Task to complete: Report back every line of the entries that contains "Näytä", exactly as written.

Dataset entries
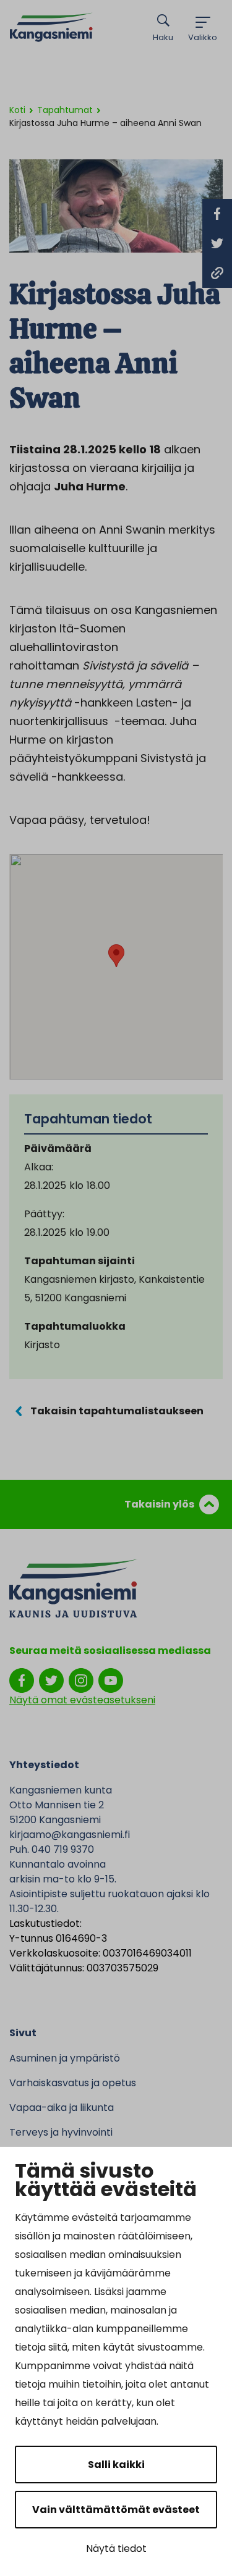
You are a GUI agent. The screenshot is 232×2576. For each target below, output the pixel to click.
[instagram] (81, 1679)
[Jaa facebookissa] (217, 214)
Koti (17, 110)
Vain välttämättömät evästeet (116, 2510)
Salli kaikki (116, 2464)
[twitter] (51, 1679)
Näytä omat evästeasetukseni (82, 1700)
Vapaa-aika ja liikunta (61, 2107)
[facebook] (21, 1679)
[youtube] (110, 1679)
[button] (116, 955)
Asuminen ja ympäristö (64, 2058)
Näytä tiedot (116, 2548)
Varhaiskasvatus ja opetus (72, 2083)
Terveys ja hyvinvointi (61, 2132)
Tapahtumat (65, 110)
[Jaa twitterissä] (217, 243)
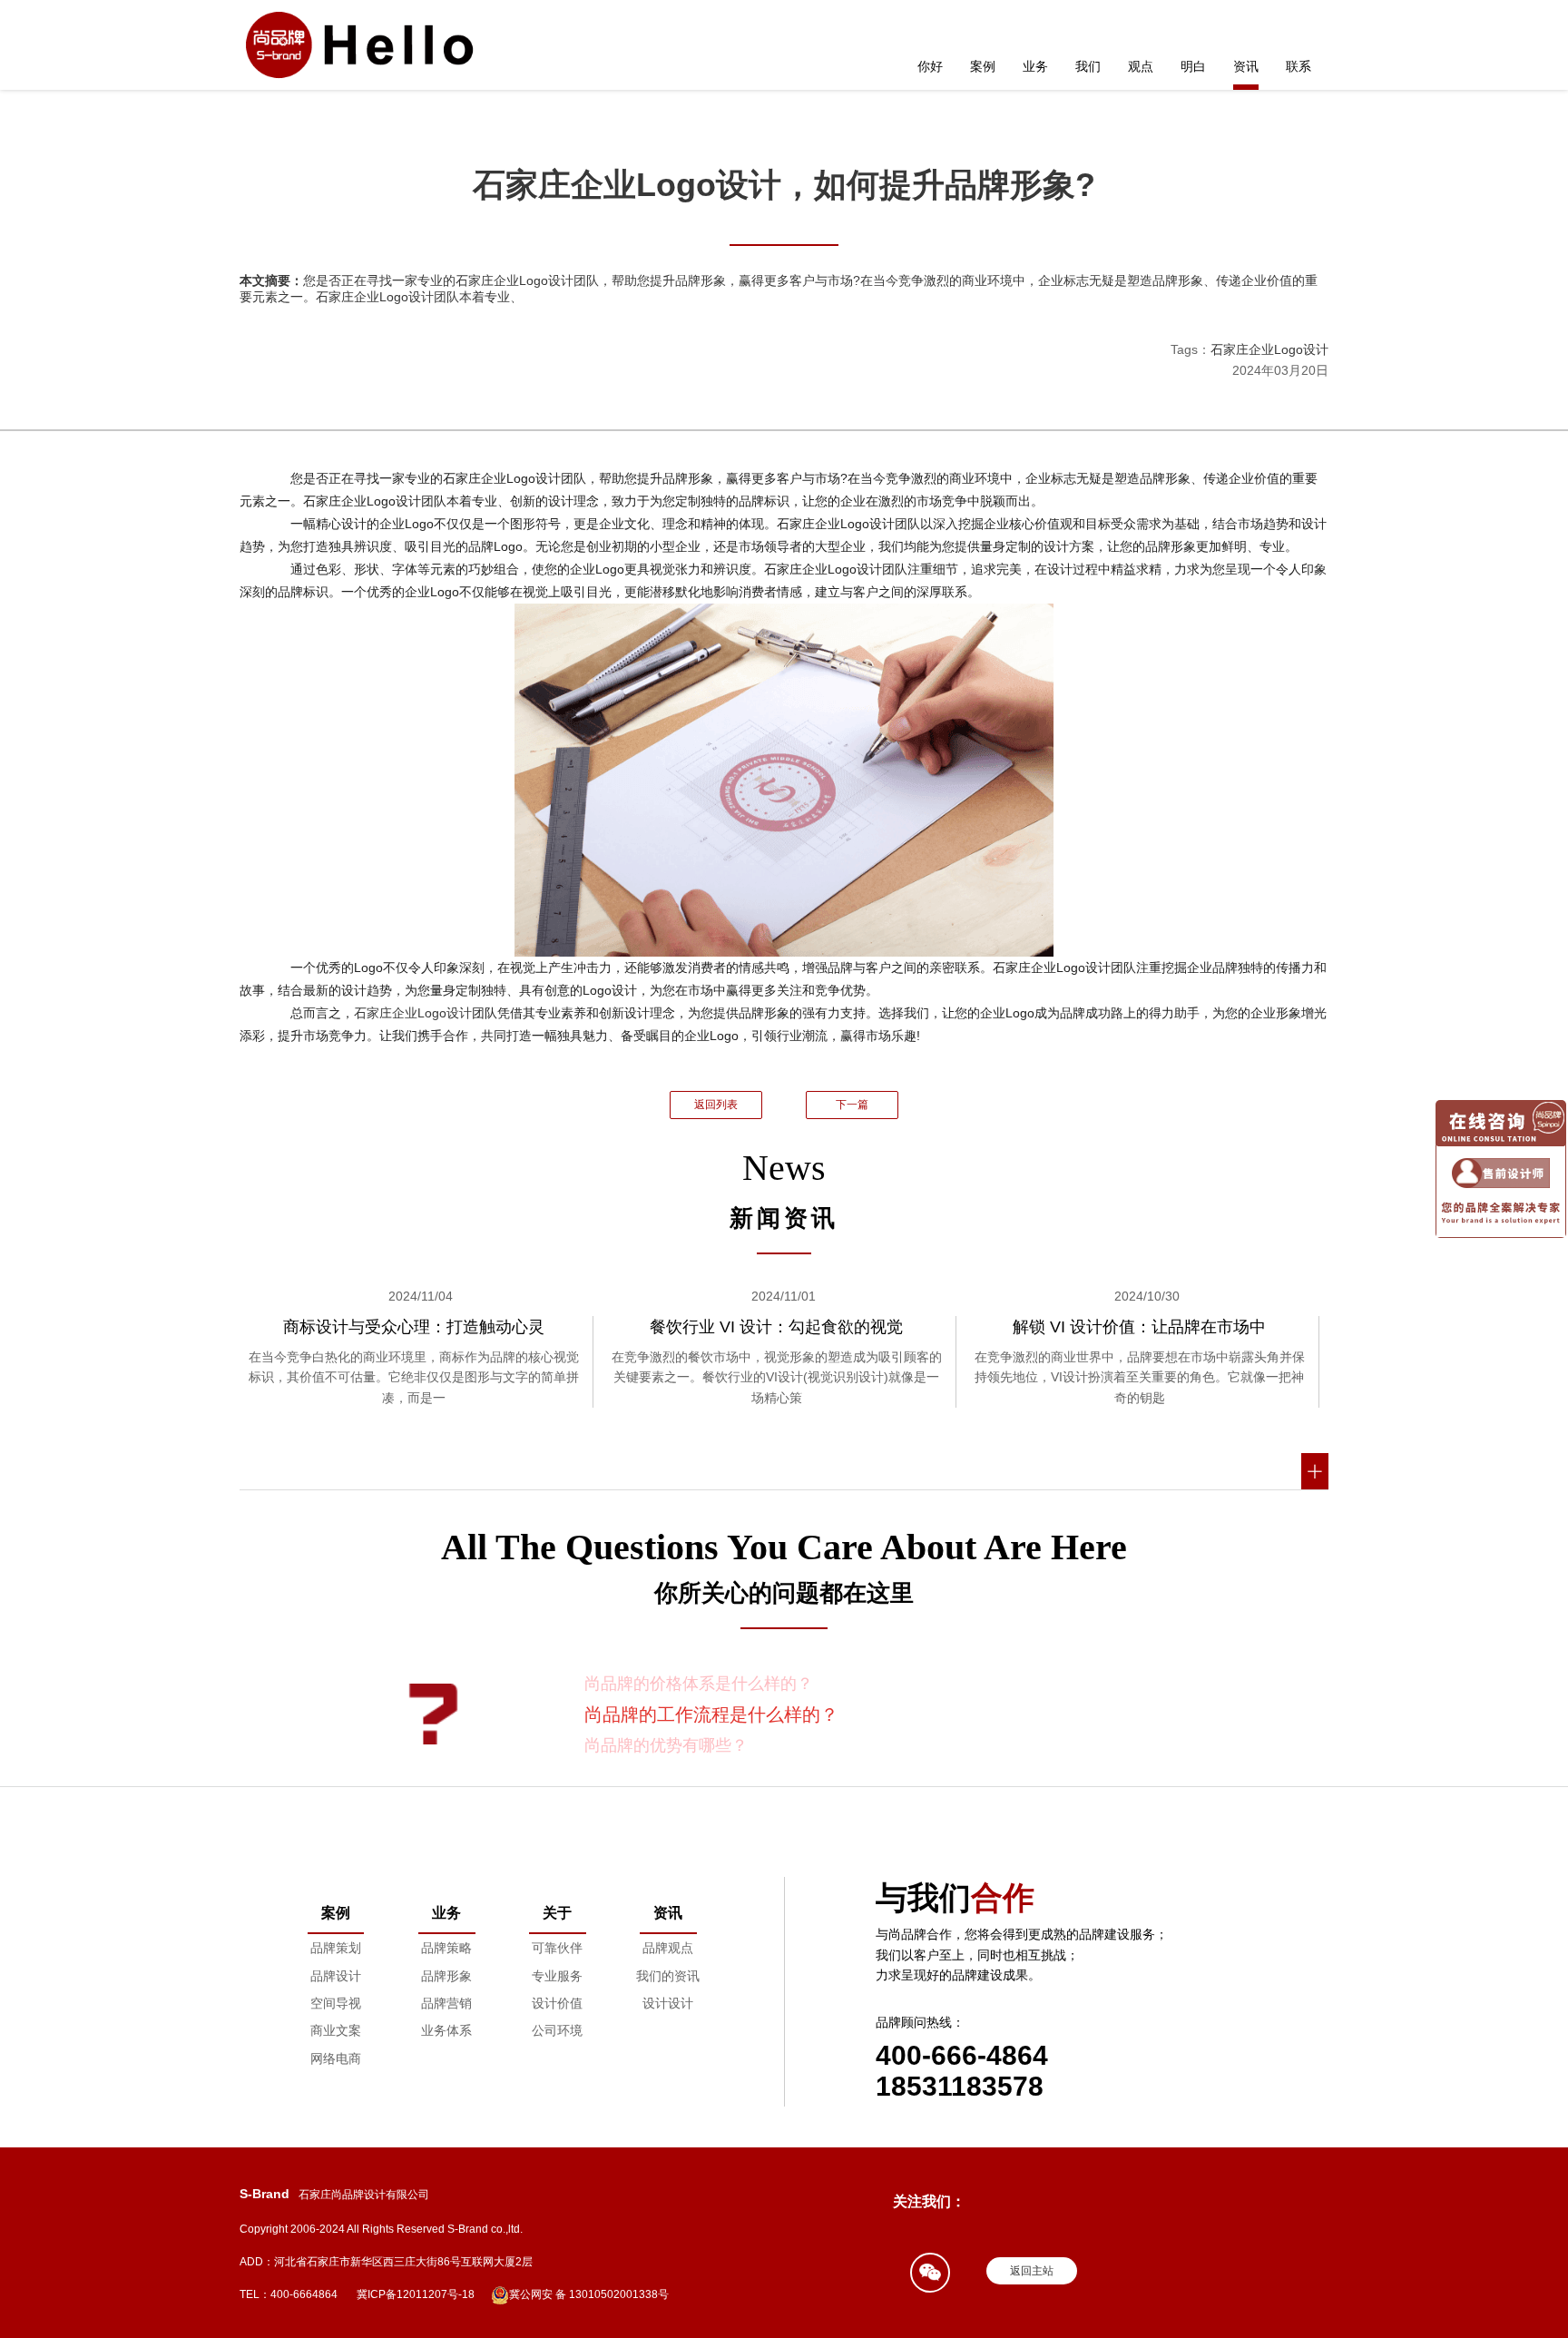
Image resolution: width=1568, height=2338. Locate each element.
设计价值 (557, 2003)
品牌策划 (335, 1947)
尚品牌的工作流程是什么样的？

Response to this exercise:
Näytä omat evästeasetukseni (82, 1700)
Näytä tiedot (116, 2548)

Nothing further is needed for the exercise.